Material:
►

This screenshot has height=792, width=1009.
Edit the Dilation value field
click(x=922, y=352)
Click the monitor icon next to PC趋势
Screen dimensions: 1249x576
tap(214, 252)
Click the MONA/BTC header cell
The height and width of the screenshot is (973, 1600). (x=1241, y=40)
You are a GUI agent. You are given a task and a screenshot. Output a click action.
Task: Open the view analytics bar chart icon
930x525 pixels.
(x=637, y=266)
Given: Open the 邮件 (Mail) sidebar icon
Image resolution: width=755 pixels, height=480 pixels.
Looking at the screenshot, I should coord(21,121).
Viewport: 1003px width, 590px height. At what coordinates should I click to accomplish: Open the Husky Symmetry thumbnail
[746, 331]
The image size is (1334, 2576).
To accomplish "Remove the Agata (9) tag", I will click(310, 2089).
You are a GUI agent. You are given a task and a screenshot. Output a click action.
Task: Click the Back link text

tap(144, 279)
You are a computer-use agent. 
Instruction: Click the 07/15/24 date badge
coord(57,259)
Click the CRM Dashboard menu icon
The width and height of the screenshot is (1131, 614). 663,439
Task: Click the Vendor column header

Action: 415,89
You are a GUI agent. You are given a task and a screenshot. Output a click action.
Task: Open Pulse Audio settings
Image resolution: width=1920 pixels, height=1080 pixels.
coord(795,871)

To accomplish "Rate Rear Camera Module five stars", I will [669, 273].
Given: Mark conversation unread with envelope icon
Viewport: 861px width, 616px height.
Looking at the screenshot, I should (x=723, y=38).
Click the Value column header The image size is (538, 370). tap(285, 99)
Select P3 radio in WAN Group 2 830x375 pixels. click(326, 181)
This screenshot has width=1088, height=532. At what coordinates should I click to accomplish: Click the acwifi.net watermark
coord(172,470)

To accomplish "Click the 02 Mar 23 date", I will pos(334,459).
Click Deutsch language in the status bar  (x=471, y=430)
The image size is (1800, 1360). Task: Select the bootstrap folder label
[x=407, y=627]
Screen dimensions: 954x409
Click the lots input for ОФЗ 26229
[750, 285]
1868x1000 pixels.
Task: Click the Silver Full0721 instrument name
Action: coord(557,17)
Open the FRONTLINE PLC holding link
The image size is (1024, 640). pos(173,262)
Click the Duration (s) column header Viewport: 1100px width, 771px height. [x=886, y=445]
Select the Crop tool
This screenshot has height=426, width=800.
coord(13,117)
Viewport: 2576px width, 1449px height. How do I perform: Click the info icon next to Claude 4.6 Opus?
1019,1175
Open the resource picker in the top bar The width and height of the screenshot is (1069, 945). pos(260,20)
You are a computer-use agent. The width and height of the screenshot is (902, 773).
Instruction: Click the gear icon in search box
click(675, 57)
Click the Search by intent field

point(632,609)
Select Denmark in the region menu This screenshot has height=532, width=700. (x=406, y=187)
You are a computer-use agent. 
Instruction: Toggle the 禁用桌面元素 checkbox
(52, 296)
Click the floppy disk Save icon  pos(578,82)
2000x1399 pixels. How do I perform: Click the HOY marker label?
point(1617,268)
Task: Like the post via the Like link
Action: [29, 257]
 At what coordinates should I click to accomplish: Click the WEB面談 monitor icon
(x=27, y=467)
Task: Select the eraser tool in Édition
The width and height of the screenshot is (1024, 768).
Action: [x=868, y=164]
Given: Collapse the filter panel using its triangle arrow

◄

Copy every line of the records above word for word, in the same order, without changing anything.

This screenshot has height=792, width=1009.
Edit the Dilation value field
click(x=922, y=352)
Click the monitor icon next to PC趋势
Screen dimensions: 1249x576
tap(214, 252)
Click the MONA/BTC header cell
The height and width of the screenshot is (973, 1600). (x=1241, y=40)
You are a GUI agent. You are given a task and a screenshot. Output a click action.
Task: Open the view analytics bar chart icon
930x525 pixels.
(x=637, y=266)
Given: Open the 邮件 (Mail) sidebar icon
Image resolution: width=755 pixels, height=480 pixels.
Looking at the screenshot, I should coord(21,121).
Viewport: 1003px width, 590px height. At what coordinates should I click to accomplish: Open the Husky Symmetry thumbnail
[746, 331]
The image size is (1334, 2576).
To accomplish "Remove the Agata (9) tag", I will click(310, 2089).
You are a GUI agent. You are given a task and a screenshot. Output a click action.
Task: Click the Back link text

tap(144, 279)
You are a computer-use agent. 
Instruction: Click the 07/15/24 date badge
coord(57,259)
Click the CRM Dashboard menu icon
The width and height of the screenshot is (1131, 614). 663,439
Task: Click the Vendor column header

Action: 415,89
You are a GUI agent. You are given a task and a screenshot. Output a click action.
Task: Open Pulse Audio settings
Image resolution: width=1920 pixels, height=1080 pixels.
coord(795,871)

To accomplish "Rate Rear Camera Module five stars", I will [669, 273].
Given: Mark conversation unread with envelope icon
Viewport: 861px width, 616px height.
Looking at the screenshot, I should (x=723, y=38).
Click the Value column header The image size is (538, 370). tap(285, 99)
Select P3 radio in WAN Group 2 830x375 pixels. click(326, 181)
This screenshot has width=1088, height=532. At what coordinates should I click to accomplish: Click the acwifi.net watermark
coord(172,470)

To accomplish "Click the 02 Mar 23 date", I will pos(334,459).
Click Deutsch language in the status bar  (x=471, y=430)
The image size is (1800, 1360). Task: Select the bootstrap folder label
[x=407, y=627]
Screen dimensions: 954x409
Click the lots input for ОФЗ 26229
[750, 285]
1868x1000 pixels.
Task: Click the Silver Full0721 instrument name
Action: coord(557,17)
Open the FRONTLINE PLC holding link
The image size is (1024, 640). pos(173,262)
Click the Duration (s) column header Viewport: 1100px width, 771px height. [x=886, y=445]
Select the Crop tool
This screenshot has height=426, width=800.
coord(13,117)
Viewport: 2576px width, 1449px height. How do I perform: Click the info icon next to Claude 4.6 Opus?
1019,1175
Open the resource picker in the top bar The width and height of the screenshot is (1069, 945). pos(260,20)
You are a computer-use agent. The width and height of the screenshot is (902, 773).
Instruction: Click the gear icon in search box
click(675, 57)
Click the Search by intent field

point(632,609)
Select Denmark in the region menu This screenshot has height=532, width=700. (x=406, y=187)
You are a computer-use agent. 
Instruction: Toggle the 禁用桌面元素 checkbox
(52, 296)
Click the floppy disk Save icon  pos(578,82)
2000x1399 pixels. How do I perform: Click the HOY marker label?
point(1617,268)
Task: Like the post via the Like link
Action: [29, 257]
 At what coordinates should I click to accomplish: Click the WEB面談 monitor icon
(x=27, y=467)
Task: Select the eraser tool in Édition
The width and height of the screenshot is (1024, 768).
Action: [x=868, y=164]
Given: Collapse the filter panel using its triangle arrow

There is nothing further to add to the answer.